- SOURCE EXTRACT
Another high-end Valley steakhouse? Don’t scoff – this swank Scottsdale newcomer is genuinely the bomb.

Say what you will about the Valley’s James Beard Award-winning chefs, sophisticated cocktail scene and recent spate of international restaurants – we’re still a meat and potatoes town.

Now, I happen to love meat and potatoes in all their many splendored permutations, but in this steakhouse-saturated market of ours, it’s not exactly Yahoo home-page news when another one pops up. Or even another steak-and-seafood split like Mastro’s Ocean Club or Ocean 44, for that matter.

So still your beating heart, but we have yet another one – a glitzy new spot called MODERN Oysterbar Chophouse, which took over the elegant space most recently occupied by the gone-too-soon Lithuanian restaurant Sonata’s on Scottsdale Road and Gold Dust Avenue. The good news: It doesn’t look or feel like a cookie-cutter copy of all the others. No pickup scene for Gen Xers, no soulless corporate vibe, no over-the-top pretense. Just a handsome steak and seafood restaurant in a part of town that’s never had one. Could this augur success? I hope so, because MODERN has plenty going for it, offering a more personal touch and a bigger bang for the buck than its competitors.

For starters, the place is staffed with people who’ve been in the restaurant biz for years, if not decades. Co-owner and manager Frank Schneider, the silver fox who glides around touching tables and averting service hiccups, has worked at high-end restaurants all over town, including Mary Elaine’s, Mastro’s Ocean Club and Bourbon & Bones. His partners, Cat and Randy Frankel, both served as general managers at Zinc Bistro. Their pastry chef daughter Samantha is another Zinc alum, as is their beverage manager son Dylan, who has put together a solid, affordable wine list. Head chef Mike Bouwens brings years of steakhouse experience to the team via stints at Fleming’s and The Capital Grille, while the nascent cocktail program is run by mixology mainstay Richie Moe (Citizen Public House, Bourbon & Bones).

- WORK TO DO
Reproduce the passage of the steakhouse review that begins at the words "Now, I happen" and stops after the words "for that matter.".

- PROVIDED DATA
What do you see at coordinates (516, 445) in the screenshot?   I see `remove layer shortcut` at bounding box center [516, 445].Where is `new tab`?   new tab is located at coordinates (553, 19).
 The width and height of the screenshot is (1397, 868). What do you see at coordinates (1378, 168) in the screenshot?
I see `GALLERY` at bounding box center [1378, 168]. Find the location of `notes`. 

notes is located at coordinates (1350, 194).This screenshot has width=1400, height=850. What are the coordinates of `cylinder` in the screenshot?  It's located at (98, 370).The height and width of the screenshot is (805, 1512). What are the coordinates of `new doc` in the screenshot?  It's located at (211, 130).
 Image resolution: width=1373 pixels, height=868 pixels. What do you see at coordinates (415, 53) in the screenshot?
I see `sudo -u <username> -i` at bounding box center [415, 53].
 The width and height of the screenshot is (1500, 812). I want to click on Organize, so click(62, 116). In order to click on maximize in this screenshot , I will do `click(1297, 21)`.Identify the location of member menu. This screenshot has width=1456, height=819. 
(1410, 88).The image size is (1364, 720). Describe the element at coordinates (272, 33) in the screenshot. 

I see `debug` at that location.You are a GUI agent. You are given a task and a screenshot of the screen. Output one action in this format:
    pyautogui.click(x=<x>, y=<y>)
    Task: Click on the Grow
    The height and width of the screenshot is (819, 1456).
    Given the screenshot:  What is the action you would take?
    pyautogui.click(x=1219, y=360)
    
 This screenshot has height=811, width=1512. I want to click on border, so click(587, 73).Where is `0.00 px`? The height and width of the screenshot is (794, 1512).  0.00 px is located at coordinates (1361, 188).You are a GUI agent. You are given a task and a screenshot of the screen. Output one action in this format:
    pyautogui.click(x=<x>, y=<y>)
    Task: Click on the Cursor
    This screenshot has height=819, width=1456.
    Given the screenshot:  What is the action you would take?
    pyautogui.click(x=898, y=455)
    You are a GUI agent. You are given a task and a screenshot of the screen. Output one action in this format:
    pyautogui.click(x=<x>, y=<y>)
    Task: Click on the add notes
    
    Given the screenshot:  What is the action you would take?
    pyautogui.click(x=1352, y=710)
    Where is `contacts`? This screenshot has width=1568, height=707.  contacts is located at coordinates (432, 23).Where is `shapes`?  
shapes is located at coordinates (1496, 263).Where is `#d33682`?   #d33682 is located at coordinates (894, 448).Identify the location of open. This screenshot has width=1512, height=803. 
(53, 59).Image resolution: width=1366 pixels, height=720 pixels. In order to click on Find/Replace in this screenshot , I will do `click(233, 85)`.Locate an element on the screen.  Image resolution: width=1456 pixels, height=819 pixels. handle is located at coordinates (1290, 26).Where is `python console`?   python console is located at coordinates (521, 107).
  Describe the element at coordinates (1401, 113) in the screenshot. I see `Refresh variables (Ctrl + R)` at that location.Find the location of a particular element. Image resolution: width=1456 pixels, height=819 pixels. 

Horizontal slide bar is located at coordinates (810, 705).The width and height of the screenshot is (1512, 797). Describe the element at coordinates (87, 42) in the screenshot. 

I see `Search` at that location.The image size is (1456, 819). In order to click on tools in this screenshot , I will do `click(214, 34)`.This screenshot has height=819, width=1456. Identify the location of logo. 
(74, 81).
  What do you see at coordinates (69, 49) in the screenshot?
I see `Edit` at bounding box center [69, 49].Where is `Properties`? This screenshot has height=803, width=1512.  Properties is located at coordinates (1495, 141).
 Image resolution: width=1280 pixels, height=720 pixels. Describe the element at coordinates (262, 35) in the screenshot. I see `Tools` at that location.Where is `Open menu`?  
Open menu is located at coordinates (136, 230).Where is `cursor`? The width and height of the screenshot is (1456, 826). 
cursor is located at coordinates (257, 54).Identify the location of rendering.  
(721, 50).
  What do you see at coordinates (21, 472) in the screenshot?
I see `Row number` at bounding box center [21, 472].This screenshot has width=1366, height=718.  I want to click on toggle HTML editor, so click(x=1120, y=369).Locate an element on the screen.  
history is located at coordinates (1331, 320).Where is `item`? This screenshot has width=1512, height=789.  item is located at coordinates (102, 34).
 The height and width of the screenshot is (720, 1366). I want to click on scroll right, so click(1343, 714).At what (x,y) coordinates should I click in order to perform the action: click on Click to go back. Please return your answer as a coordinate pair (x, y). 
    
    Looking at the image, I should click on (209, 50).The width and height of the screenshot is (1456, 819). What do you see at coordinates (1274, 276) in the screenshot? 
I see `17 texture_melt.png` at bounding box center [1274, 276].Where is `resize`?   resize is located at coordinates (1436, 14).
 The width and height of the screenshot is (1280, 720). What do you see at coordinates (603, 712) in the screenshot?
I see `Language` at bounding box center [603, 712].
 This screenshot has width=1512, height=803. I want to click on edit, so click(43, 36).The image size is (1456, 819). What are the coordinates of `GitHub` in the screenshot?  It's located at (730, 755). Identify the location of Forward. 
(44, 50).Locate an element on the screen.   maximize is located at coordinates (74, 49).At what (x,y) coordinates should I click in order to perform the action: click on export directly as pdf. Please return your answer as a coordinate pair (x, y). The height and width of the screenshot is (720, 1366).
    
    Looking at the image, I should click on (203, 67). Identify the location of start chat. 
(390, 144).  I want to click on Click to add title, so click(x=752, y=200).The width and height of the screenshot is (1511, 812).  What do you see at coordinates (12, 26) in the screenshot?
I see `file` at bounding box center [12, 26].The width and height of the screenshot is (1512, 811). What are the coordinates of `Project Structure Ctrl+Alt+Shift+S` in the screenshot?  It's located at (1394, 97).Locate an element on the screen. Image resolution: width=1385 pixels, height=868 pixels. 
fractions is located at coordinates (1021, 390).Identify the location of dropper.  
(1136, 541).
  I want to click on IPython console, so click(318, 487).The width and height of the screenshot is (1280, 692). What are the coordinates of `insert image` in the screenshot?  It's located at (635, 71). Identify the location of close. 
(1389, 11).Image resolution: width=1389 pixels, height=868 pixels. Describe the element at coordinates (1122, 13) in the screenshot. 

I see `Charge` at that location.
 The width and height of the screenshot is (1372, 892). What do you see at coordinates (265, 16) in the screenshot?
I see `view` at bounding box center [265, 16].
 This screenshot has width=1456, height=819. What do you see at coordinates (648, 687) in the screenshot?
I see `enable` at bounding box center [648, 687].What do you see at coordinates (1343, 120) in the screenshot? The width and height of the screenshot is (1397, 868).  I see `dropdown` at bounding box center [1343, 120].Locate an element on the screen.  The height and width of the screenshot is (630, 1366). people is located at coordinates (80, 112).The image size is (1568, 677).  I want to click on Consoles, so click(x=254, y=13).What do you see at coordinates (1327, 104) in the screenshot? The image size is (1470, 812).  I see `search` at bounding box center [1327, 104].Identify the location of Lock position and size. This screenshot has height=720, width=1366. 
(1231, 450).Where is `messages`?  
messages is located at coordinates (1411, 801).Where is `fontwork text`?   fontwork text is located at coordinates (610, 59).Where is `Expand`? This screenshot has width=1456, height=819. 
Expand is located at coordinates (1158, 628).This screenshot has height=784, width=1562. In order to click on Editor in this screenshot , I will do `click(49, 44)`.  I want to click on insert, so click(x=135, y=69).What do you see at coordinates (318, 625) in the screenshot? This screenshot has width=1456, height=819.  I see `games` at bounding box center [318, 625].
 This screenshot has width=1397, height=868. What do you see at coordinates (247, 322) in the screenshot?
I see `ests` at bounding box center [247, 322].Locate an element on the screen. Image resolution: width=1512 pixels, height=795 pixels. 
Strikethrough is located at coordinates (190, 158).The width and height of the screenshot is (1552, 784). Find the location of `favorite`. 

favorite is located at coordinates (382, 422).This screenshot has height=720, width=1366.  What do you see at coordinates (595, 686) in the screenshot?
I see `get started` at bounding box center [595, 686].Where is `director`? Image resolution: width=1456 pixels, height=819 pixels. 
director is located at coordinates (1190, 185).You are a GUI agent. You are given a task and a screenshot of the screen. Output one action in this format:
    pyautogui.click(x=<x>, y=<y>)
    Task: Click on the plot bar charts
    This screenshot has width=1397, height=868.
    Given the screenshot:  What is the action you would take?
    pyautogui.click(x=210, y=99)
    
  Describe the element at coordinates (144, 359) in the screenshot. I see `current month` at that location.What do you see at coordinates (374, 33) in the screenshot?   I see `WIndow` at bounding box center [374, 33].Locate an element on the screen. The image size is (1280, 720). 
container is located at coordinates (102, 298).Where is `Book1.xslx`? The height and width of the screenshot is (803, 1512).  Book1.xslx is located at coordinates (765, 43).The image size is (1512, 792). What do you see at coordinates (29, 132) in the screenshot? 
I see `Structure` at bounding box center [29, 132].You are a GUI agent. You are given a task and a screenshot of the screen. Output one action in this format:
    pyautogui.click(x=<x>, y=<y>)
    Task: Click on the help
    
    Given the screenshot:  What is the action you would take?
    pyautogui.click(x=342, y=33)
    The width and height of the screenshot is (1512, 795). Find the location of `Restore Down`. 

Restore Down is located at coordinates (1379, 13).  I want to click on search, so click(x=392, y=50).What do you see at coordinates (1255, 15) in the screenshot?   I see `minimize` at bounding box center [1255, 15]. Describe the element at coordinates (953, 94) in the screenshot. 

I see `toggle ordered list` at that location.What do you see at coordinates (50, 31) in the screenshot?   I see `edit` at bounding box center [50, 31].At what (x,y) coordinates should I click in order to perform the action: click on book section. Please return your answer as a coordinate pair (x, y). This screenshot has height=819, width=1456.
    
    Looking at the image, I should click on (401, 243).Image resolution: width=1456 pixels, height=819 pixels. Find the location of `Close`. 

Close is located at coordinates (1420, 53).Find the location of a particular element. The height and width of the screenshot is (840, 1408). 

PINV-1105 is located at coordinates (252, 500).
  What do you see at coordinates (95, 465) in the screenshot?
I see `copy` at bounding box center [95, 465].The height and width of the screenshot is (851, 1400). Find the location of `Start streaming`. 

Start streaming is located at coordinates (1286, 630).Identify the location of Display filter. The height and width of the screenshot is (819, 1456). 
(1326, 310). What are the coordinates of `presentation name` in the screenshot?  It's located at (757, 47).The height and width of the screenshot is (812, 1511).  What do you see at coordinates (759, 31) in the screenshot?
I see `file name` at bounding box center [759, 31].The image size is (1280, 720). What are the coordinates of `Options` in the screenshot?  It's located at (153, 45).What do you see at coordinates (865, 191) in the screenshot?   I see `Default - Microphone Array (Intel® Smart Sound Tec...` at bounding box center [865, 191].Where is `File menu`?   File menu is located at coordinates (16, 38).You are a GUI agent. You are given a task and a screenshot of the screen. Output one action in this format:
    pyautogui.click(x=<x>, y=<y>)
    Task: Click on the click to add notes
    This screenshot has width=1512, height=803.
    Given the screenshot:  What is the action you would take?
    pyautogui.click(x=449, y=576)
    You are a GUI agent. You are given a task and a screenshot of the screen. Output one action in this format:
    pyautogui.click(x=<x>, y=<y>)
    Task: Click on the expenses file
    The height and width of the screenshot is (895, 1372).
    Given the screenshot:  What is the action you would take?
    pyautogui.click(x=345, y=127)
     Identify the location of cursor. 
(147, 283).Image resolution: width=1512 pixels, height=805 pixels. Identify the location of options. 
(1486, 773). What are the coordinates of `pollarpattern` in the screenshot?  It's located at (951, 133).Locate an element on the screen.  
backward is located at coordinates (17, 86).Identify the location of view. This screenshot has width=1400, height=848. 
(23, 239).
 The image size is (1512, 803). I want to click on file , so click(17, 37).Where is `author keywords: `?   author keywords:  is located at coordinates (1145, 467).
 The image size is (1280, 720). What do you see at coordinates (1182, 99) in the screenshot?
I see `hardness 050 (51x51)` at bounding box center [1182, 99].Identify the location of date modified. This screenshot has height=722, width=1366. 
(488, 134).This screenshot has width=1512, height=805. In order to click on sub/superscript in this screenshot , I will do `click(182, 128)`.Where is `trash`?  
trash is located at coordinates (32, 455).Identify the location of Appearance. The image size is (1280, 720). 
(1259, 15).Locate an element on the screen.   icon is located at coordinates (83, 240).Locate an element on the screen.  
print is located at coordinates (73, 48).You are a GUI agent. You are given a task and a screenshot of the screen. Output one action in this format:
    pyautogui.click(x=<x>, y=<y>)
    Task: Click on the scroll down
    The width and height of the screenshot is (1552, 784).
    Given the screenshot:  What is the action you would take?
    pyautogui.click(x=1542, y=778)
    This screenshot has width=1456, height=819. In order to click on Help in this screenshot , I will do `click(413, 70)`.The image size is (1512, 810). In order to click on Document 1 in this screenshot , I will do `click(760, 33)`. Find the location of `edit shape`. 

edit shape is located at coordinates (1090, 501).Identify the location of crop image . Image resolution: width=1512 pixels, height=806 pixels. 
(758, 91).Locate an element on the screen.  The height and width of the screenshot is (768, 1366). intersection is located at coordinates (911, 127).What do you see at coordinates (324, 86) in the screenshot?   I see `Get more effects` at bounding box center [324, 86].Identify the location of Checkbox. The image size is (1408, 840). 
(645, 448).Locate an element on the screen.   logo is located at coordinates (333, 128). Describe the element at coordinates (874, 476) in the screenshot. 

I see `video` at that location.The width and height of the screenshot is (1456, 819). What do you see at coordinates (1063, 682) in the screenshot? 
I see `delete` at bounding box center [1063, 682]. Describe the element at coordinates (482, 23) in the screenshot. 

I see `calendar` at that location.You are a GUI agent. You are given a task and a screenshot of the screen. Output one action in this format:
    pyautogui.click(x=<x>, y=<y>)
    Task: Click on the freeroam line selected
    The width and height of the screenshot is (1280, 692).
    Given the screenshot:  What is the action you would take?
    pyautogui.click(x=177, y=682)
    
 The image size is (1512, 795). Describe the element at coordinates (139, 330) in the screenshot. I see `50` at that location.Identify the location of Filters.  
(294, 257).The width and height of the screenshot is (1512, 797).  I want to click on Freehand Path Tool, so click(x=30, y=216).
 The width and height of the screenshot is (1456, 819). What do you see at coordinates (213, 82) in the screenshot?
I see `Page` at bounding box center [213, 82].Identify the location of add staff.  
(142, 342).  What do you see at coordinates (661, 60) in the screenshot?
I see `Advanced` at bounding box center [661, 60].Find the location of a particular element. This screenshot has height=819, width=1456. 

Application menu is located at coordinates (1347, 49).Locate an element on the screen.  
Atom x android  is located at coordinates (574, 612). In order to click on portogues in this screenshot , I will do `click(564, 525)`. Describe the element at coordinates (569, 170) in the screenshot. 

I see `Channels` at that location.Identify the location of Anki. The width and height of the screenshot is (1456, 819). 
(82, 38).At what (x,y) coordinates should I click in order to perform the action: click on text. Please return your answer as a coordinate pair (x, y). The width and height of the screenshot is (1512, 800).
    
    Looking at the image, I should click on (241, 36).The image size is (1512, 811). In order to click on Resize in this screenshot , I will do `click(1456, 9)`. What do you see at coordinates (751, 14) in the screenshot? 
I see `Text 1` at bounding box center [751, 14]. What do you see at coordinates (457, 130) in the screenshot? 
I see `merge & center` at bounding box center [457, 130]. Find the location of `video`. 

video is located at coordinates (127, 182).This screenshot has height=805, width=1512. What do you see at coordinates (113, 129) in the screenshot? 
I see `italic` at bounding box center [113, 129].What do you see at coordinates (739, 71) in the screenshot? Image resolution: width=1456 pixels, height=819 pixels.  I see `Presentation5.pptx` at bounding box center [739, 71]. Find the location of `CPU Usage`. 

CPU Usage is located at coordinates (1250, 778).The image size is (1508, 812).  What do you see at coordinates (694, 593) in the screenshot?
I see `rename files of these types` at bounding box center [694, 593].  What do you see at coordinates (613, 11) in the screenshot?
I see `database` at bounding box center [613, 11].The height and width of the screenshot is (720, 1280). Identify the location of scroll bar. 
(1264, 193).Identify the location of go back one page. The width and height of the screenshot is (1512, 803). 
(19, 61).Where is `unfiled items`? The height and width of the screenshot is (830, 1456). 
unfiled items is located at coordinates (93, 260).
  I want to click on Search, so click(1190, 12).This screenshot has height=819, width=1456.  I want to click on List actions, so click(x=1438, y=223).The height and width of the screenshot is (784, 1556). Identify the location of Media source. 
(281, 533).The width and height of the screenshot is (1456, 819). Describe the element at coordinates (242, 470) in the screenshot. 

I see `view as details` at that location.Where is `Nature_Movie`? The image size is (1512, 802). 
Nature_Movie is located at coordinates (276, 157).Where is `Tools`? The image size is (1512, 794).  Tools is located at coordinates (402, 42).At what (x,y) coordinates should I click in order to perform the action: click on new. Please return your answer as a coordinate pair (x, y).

- SOLUTION TO THIS EXERCISE
Now, I happen to love meat and potatoes in all their many splendored permutations, but in this steakhouse-saturated market of ours, it’s not exactly Yahoo home-page news when another one pops up. Or even another steak-and-seafood split like Mastro’s Ocean Club or Ocean 44, for that matter.